A thermal management system for high heat flux is in great demand as the device sizes become smaller. A failure of the optimal thermal management leads to poor performance, large degradation, and/or complete system breakdown. The optimal thermal management system requires both a low thermal resistance [order of 0.01 K/(W/cm2)] and high heat flux cooling capability [order of 1 kW/cm2]. A kinetics of a phase change, i.e., liquid-vapor, provides a good potential to remove high heat flux in evaporators due to a significant latent heat. However, the challenges are the limited liquid supply to the high heat flux surface due to the viscous-capillary limit and a large thermal resistance due to low effective thermal conductivity of the evaporator wick. Here, the optimal evaporator wick for the enhanced liquid supply system is studied using the monolayer and liquid artery wick, to simultaneously reduce the thermal resistance and enhance the heat flux. An innovative liquid artery (thick) wick with monolayer (thin) wick has been demonstrated previously, qCHF ~ 600 W/cm2 with AhRk,e < 0.05 K/(W/cm2), where the monolayer wick limits the liquid supply to the heated surface and heat transport. Further improvements require the optimal designs of the monolayer wick for desired permeability, porosity, saturation, and capillary meniscus.
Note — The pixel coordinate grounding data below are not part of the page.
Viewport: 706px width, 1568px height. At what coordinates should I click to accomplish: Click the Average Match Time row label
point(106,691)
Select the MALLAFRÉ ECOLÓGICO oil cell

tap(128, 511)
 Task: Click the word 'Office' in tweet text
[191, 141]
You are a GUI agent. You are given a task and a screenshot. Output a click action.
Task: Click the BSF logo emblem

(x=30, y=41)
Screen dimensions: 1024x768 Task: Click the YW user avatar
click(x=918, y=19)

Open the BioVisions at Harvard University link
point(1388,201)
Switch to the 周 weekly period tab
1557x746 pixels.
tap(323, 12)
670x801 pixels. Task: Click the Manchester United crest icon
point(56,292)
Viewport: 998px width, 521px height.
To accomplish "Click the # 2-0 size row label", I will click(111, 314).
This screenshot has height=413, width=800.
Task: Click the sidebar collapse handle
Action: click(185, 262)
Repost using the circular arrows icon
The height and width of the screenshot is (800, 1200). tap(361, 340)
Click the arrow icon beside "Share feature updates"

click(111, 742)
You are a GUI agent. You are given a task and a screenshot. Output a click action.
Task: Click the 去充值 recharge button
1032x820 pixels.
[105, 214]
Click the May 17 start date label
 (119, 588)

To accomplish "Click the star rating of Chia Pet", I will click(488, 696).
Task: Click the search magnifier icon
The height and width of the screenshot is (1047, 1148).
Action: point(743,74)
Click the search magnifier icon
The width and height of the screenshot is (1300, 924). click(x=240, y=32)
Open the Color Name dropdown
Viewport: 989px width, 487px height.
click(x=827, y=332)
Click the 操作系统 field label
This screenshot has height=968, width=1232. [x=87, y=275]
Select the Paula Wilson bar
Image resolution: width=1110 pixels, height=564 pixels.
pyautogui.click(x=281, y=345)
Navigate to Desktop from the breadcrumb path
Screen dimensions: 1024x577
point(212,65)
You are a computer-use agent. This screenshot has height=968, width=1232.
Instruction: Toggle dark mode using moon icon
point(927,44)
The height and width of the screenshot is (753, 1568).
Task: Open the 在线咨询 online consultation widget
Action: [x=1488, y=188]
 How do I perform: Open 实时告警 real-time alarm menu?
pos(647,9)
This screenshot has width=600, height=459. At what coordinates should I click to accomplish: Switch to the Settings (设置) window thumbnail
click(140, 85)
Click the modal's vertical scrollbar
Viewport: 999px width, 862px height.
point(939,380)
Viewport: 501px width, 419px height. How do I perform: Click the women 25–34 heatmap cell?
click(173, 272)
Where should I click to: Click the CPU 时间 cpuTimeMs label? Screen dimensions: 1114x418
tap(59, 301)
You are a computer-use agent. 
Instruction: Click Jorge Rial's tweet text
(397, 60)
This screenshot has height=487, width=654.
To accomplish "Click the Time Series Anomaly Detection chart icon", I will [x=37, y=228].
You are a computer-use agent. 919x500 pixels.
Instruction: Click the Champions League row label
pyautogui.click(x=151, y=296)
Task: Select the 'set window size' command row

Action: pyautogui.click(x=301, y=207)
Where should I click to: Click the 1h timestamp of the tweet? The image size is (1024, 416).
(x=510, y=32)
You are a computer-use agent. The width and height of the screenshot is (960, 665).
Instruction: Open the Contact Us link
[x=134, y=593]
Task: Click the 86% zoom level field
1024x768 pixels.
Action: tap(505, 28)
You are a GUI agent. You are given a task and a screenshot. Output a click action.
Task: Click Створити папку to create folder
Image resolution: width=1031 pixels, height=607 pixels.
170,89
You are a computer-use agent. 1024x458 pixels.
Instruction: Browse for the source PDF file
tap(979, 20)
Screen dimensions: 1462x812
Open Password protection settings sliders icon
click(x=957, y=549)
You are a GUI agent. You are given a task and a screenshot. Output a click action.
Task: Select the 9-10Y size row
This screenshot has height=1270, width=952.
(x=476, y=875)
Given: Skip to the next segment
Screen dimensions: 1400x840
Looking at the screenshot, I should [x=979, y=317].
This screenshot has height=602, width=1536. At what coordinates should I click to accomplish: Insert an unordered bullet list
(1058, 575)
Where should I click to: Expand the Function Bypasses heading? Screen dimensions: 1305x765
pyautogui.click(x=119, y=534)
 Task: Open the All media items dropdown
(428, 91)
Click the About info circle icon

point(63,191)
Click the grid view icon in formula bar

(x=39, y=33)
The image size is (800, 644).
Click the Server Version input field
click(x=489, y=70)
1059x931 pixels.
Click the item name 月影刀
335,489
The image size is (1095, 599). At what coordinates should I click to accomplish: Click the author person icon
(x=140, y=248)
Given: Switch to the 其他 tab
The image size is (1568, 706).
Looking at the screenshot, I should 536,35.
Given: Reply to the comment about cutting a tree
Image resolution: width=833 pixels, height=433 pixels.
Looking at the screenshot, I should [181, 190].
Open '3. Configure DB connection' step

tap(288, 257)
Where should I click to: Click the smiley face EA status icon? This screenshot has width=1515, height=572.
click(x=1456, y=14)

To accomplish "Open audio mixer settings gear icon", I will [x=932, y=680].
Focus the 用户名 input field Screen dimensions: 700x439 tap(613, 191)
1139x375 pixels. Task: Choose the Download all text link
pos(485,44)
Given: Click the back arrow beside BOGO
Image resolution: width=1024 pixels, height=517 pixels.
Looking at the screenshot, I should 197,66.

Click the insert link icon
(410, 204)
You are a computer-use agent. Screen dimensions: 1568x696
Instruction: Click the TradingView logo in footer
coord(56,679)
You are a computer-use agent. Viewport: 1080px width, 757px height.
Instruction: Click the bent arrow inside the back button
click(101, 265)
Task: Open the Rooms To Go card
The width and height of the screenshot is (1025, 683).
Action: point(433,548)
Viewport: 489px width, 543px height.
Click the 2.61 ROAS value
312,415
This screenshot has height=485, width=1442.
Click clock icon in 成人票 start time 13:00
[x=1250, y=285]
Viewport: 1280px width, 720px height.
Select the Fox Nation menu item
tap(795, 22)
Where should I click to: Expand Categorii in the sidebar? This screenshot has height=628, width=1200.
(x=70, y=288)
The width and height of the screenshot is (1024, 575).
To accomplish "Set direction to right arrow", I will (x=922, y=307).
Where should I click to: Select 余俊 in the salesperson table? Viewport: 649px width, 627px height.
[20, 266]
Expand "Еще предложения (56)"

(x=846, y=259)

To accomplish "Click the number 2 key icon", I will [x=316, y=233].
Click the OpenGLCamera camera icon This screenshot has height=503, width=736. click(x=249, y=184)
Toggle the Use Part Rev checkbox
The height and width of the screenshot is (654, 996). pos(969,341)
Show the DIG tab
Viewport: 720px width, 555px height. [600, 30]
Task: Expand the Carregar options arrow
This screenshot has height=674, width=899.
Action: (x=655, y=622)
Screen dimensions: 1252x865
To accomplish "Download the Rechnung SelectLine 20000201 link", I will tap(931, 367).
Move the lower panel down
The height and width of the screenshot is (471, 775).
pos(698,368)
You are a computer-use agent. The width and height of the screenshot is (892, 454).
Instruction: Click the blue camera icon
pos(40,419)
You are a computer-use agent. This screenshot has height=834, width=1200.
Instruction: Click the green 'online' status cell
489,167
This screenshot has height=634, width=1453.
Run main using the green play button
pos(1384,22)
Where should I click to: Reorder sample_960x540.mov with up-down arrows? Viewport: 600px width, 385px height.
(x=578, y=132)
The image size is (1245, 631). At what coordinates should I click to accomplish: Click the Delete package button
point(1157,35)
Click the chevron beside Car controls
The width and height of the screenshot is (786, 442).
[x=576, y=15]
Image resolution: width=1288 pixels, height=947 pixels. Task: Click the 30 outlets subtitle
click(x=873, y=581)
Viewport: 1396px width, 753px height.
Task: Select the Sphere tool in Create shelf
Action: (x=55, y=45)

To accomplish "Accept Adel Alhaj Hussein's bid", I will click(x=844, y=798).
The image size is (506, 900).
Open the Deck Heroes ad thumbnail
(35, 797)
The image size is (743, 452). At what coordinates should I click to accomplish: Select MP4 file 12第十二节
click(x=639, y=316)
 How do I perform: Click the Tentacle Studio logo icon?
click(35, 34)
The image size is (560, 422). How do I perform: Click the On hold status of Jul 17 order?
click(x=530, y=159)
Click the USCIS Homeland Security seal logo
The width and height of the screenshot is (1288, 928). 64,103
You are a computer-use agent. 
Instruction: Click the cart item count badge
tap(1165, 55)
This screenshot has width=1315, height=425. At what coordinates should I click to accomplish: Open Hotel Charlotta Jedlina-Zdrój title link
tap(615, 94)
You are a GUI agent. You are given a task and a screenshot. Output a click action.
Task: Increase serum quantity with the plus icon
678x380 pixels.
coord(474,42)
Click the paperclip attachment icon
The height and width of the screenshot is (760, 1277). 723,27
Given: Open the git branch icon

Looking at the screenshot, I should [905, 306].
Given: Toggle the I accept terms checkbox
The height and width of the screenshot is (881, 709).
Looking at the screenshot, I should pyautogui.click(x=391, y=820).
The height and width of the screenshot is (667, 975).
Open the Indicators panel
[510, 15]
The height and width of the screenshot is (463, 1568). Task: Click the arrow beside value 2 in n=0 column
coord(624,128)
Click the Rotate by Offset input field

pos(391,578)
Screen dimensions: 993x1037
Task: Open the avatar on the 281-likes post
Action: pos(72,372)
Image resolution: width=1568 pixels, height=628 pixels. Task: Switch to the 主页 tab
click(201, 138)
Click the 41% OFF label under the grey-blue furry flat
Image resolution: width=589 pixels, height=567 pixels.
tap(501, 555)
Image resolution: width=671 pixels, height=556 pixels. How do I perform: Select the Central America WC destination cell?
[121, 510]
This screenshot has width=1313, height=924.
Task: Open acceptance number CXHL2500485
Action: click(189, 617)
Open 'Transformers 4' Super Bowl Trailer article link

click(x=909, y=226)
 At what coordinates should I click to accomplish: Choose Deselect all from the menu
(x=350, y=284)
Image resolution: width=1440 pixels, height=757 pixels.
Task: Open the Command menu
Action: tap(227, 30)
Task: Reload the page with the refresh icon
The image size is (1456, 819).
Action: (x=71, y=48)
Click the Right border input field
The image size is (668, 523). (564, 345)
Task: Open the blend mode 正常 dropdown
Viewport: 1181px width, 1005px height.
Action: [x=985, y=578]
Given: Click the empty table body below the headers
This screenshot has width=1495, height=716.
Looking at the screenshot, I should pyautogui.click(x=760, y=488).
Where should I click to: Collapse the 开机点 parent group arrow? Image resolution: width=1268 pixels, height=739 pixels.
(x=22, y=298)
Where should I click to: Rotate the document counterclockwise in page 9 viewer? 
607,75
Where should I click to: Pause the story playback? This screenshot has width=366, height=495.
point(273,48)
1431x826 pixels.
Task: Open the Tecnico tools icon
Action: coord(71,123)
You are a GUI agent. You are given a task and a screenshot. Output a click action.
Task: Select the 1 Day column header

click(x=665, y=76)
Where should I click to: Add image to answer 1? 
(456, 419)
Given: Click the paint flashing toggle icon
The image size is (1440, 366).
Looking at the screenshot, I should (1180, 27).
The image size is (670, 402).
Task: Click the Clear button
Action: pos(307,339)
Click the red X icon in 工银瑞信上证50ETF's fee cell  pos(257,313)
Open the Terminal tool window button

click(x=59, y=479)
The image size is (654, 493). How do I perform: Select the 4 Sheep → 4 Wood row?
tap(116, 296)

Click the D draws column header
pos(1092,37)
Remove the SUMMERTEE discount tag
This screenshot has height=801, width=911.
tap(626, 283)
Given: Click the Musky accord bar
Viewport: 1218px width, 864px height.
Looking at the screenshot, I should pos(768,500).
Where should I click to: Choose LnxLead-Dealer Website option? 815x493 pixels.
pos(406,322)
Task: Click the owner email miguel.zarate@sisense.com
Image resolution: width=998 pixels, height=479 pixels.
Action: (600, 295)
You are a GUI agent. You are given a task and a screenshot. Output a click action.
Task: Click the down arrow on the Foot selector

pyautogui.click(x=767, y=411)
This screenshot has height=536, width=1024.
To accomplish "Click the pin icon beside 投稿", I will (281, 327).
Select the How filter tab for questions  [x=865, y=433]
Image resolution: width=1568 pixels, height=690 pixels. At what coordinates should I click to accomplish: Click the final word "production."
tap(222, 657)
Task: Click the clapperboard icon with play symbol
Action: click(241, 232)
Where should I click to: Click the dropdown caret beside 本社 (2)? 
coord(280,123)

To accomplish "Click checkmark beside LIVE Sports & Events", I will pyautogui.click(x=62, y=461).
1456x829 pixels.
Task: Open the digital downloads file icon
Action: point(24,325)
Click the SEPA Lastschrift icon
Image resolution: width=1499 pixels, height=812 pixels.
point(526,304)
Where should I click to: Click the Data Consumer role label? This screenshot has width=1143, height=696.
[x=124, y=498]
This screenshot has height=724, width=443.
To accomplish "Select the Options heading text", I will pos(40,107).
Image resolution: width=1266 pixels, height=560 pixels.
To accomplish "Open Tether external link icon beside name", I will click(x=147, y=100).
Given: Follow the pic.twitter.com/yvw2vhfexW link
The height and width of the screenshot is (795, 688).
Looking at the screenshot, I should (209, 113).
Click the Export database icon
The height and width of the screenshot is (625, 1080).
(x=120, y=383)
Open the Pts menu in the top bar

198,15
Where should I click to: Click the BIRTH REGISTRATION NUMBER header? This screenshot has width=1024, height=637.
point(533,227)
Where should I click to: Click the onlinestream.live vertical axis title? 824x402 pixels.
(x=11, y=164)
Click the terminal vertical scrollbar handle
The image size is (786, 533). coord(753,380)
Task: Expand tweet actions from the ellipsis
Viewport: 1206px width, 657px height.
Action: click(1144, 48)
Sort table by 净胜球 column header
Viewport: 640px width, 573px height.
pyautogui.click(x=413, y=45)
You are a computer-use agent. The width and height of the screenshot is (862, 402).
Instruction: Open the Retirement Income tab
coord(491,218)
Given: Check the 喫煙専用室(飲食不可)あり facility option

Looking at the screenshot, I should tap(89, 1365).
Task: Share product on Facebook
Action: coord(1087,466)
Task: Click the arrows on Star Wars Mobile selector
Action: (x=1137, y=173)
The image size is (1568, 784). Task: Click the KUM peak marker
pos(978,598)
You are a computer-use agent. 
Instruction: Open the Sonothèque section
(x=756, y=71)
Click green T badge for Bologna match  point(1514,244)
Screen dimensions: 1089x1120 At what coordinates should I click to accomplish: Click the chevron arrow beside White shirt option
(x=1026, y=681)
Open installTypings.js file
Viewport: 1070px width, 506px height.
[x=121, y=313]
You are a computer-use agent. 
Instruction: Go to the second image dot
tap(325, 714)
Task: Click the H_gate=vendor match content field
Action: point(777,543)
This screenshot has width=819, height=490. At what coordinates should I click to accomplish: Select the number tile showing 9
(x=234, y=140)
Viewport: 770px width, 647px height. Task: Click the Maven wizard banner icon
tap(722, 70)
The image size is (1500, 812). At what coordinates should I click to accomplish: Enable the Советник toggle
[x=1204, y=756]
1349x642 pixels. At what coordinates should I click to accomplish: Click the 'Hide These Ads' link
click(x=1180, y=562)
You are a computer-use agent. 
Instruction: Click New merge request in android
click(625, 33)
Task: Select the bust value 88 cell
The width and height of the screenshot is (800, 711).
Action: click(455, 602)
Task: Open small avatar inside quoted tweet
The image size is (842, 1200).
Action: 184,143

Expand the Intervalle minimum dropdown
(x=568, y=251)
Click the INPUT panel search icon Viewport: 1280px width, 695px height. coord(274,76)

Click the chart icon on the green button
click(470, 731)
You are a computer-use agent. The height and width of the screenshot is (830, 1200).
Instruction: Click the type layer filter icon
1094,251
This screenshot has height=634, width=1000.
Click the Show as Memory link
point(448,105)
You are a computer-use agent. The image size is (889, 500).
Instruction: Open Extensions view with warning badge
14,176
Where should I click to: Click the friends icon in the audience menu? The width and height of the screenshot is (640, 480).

Geometric optimizations are performed using both the thermal equilibrium and non-equilibrium models including developed close form solutions. For 60 μm particle with the distance between particles 1.12 times the particle diameter, qCHF is obtained around 87 to 90 degree of the angle to the liquid contact, leading to the qCHF ~ 1 kW/cm2. The capillary meniscus recess is also discussed as the liquid morphologies of the monolayer wick drastically change near the particle neck. The effects of the particle size and distance among the particles on the heat flux and thermal resistance are also discussed.